Podcasts for Everyone

 

If you don’t have time to listen to a podcast, you’re lying to yourself

Do you find yourself unloading trucks in a warehouse on backshift? Do you go for long-numbing walks on the beach? Walking back to the apartment after evening class? Picking a friend up at the airport? Are podcasts still cool? Too many questions?

Here is a short introduction to an assortment of podcasts and shows. If you’re new to the podcast scene, don’t worry too much. Everyone may be talking about what episode of Spittin’ Chiclets they just listened to or what Joe Rogan last said on his show the other day. Material we hear on podcasts is becoming the latest “You know what I saw the other day on Facebook?” Listening to a show is our modern-day filler. If you have a spare 11-48 minutes on hand, why not subscribe to a new show or take a crack at a random episode on Audioboom, Soundcloud, Spotify or that purple-coloured app on your iPhone you may be neglecting.

New to this? Try your mom’s house. The podcast “Your Mom’s House” is hosted by comedians Tom Segura and Christina Pazsitzky. The couple will start a conversation on literally anything. Start here if you’re looking for a good prolonged laugh. There are over 300 episodes dating back to 2012, you should get to it.

If you like spewing interesting facts or if you’re looking for conversation starters at the kitchen table for the holiday season, have a crack at “Hidden Brain.” With topics ranging from North America’s Opioid Crisis to understanding the psychological forces of the #MeToo Movement, to the subject of compassion,to the evaluation process of personality test like the Myers-Briggs, you could learn about a range of topics.

If you’re checking your banking on the daily, trying to make a budget, afraid of your credit card bill, and spend a few too many bucks at the Pub more times than you’d like to admit, perhaps “Bad with Money with Gaby Dunn” or “Optimal Finance Daily” may tickle your fancies. Each episode narrows in on money talk and makes finances more understandable and more real. These shows break it down into digestible chunks for 20-something-year-olds to understand and appreciate. Finances are a real issue, and if you’re looking to take it seriously, allow yourself to listen to the podcast. That X-ring isn’t paying for itself.

Want more comedy? Stone two birds at once by listening in to the following two hilarious and simultaneously educational shows: “Red Man Laughing” by Ryan McMahon and “Métis in Space” with Molly Swain and Chelsea Vowel. The latter describe the show as “unapologetically indigenous, unabashedly female and unblinkingly nerdy,” and their statement is true. While sharing a bottle of wine, the two Métis women examine and exploit the misrepresentations, and the accuracies, of indignity in historical and contemporary science-fiction. Does Lilo & Stitch mirror some modern-day indigenous socio-political issues? Let’s pick apart Buffy the Vampire Slayer for a little while.

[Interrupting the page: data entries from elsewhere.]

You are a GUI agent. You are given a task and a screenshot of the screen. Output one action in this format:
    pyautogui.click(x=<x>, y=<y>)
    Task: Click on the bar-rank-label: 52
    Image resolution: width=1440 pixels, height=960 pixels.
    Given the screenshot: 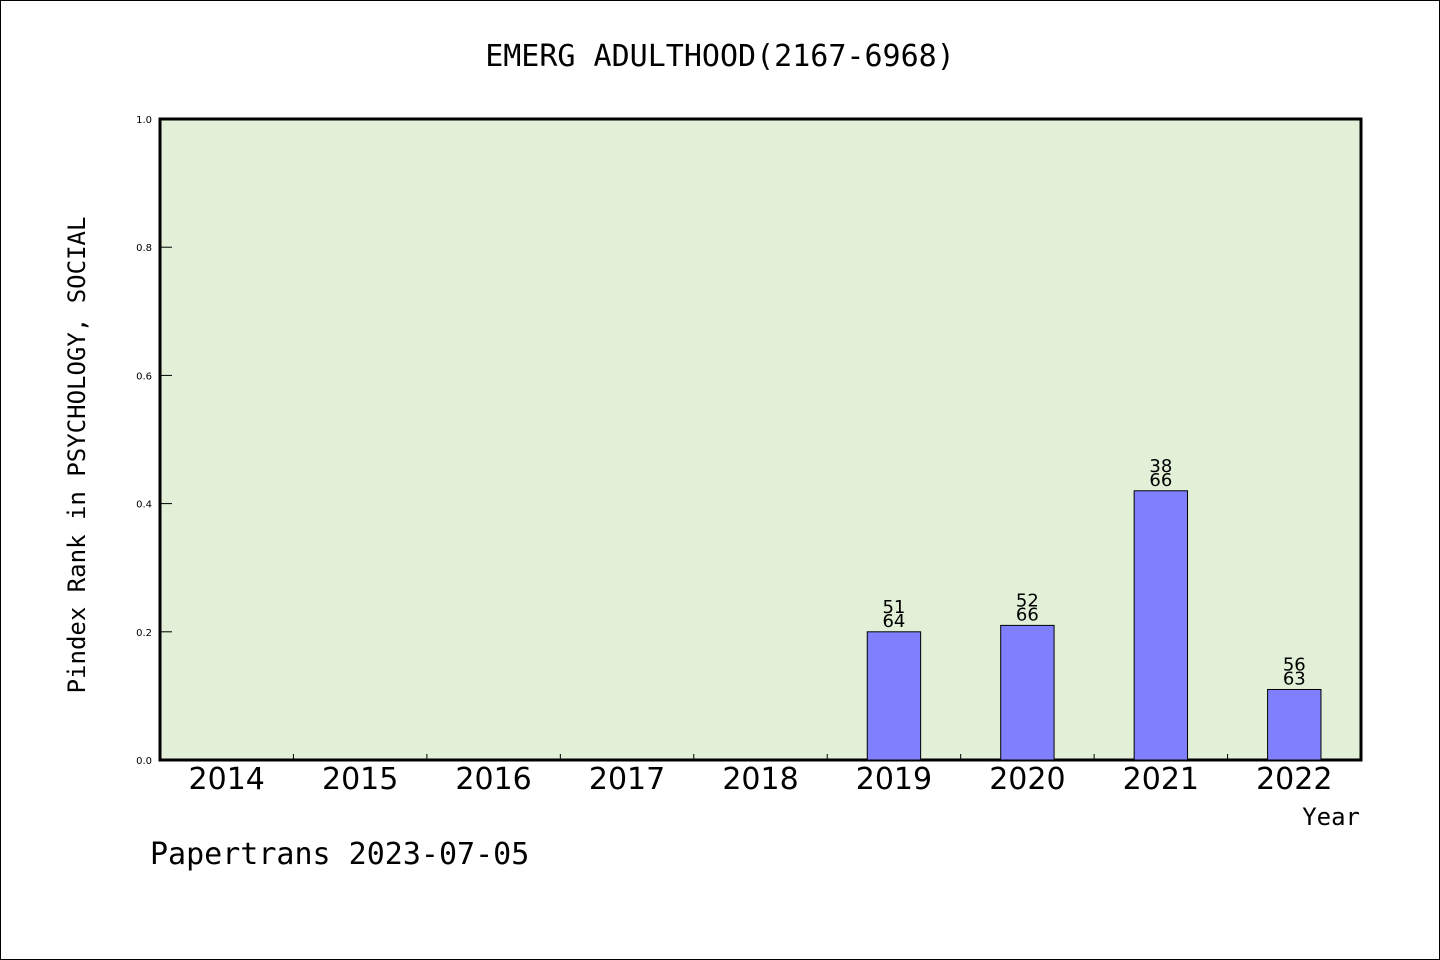 What is the action you would take?
    pyautogui.click(x=1028, y=600)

Ryan McMahon, also a host of the Canadian Documentary Colonization Road, sheds a light on the living-breathing cultural erasure that still exists today and the conflicts of the past, all the while making his audience keel over laughing. Maybe comedy is one of the many gateways to understanding the true meaning of reconciliation.

Lastly, though there are thousands more to mention, if you’re human, you may find this one particularly relatable. “Invisibilia” speaks to human behaviour and the many means we use to communicate, feel and think. What does it take for a community to organize a riot? How does one realize that they’ve been living in a bubble in society? How do social norms come to be? Some questions we never question until we take a few moments to hear more about them.

If you don’t have time to listen to a podcast, you’re lying to yourself.